🤖 AI Summary
Existing coreference resolution approaches underperform on morphologically rich languages such as Hebrew, as they assume that mention boundaries align with word boundaries—an assumption that fails in languages featuring clitic pronouns and complex morphology. To address this gap, this work introduces KibutzR, the first fine-grained coreference dataset for Modern Hebrew, which supports mention annotations at word, subword, and multiword levels. The authors also propose a tokenization-aware evaluation protocol tailored to Hebrew’s morphological complexity. Experiments reveal that current large language models exhibit substantially degraded performance on untokenized Hebrew text and lag far behind their English counterparts. Notably, smaller encoder-based models significantly outperform mainstream decoder architectures, highlighting the critical influence of linguistic properties on model selection for coreference resolution.
📝 Abstract
Coreference Resolution (CR) is a fundamental NLP task critical for long-form tasks as information extraction, summarization, and many business applications. However, CR methods originally designed for English struggle with Morphologically Rich Languages (MRLs), where mention boundaries do not necessarily align with word boundaries, and a single token may consist of multiple anaphors. CR modeling and evaluation protocols standardly assume that, as in English, words and mentions mostly align.
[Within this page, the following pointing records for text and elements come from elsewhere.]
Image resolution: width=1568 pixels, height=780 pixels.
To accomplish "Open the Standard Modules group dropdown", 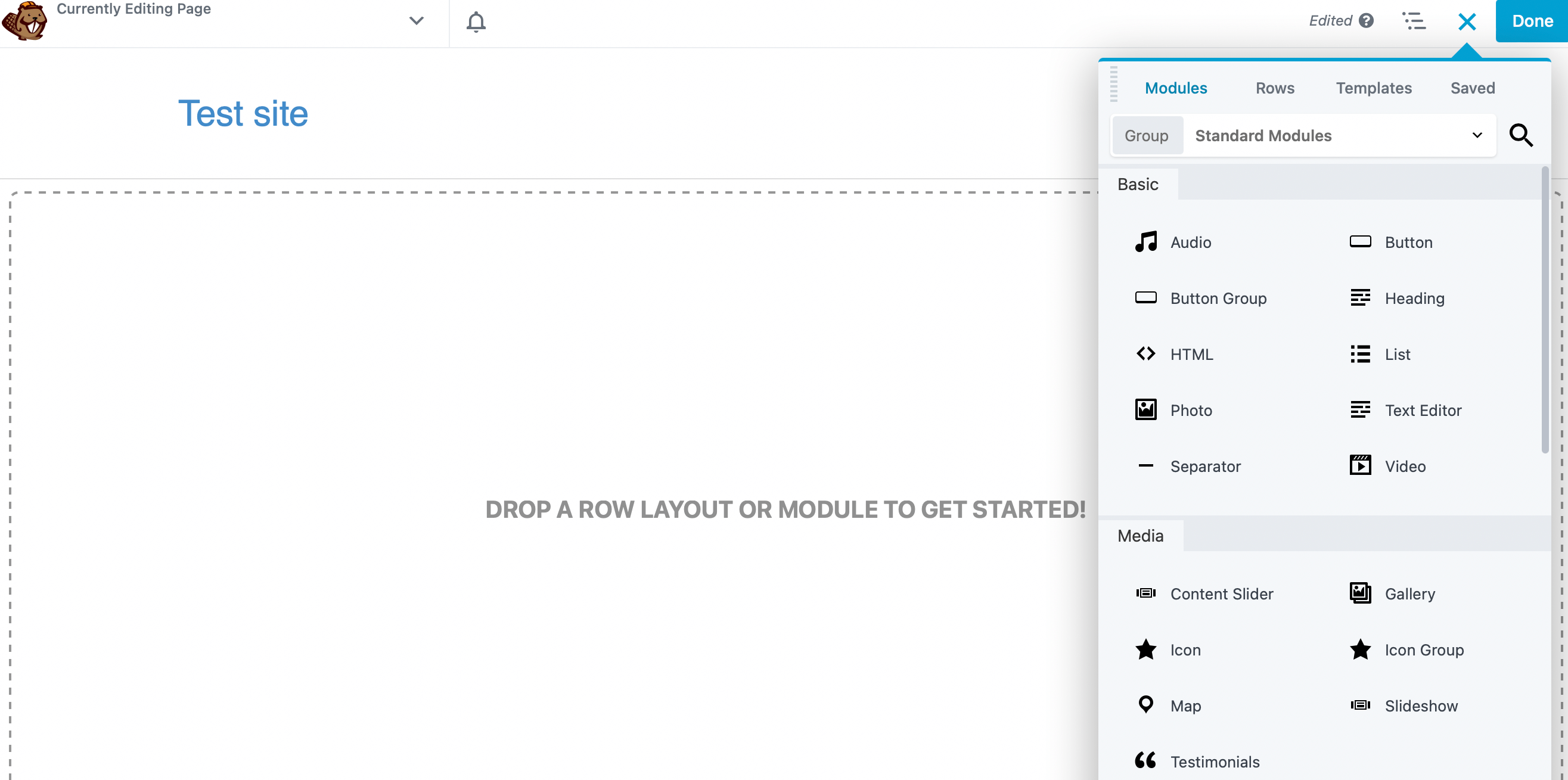I will [x=1338, y=135].
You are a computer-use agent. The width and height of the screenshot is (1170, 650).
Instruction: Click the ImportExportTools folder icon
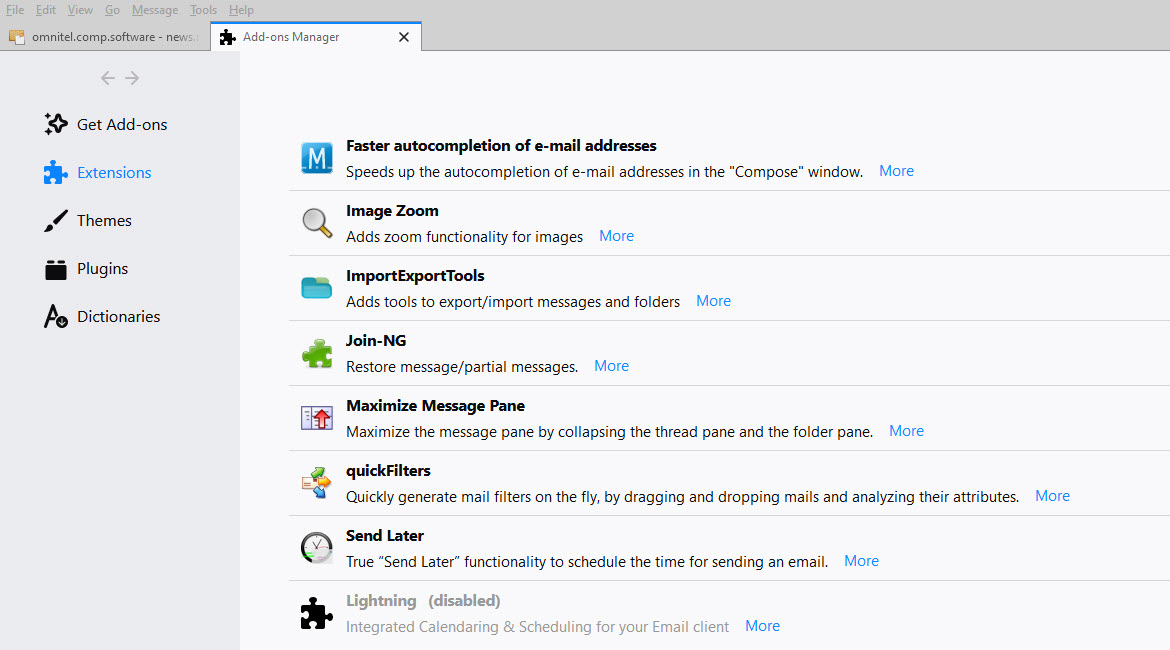(317, 288)
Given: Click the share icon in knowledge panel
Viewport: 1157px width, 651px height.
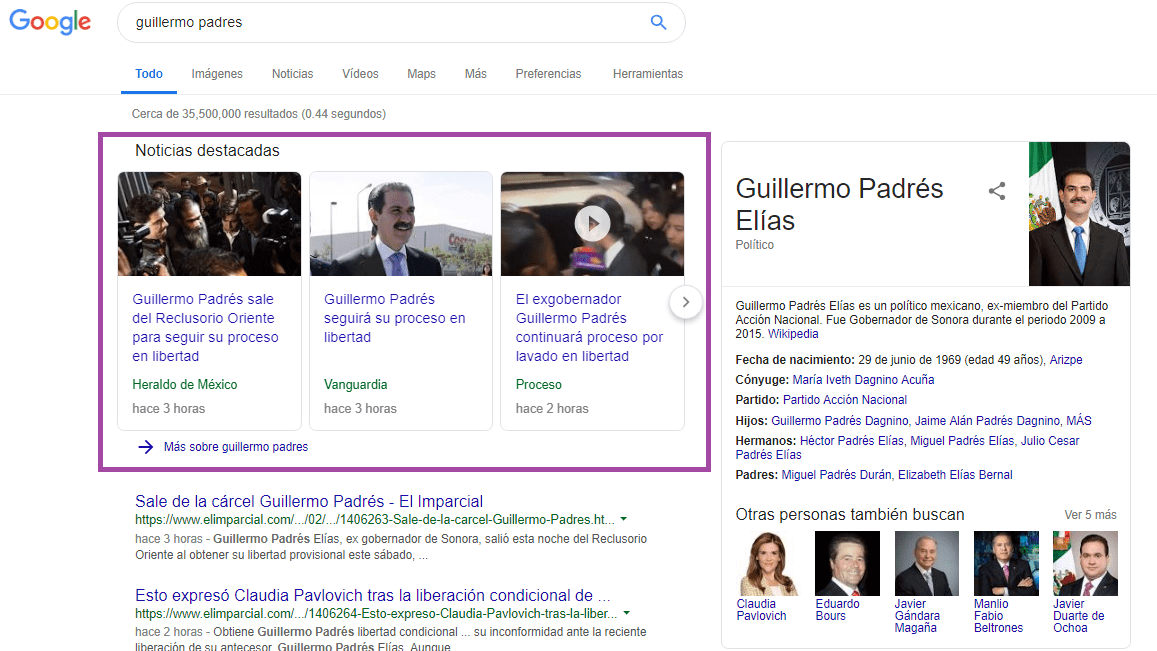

However, this assumption breaks down in MRLs, particularly in the context of LLMs' raw-text processing and end-to-end tasks. To assess and address this challenge, we introduce {\em KibutzR}, the first comprehensive CR dataset for Modern Hebrew, an MRL rich with complex words and pronominal clitics. We deliver an annotated dataset that identifies mentions at word, sub-word and multi-word levels, and propose an evaluation protocol that directly addresses word/morpheme boundary discrepancies. Our experiments show that contemporary LLMs perform significantly worse on Hebrew than on English, and that performance degrades on raw unsegmented text. Crucially, we show an inverse performance-trend in Hebrew relative to English, where smaller encoders perform far better than contemporary decoder models, leaving ample space for investigation and improvement. We deliver a new benchmark for Hebrew coreference resolution and a segmentation-aware evaluation protocol to inform future work on other MRLs.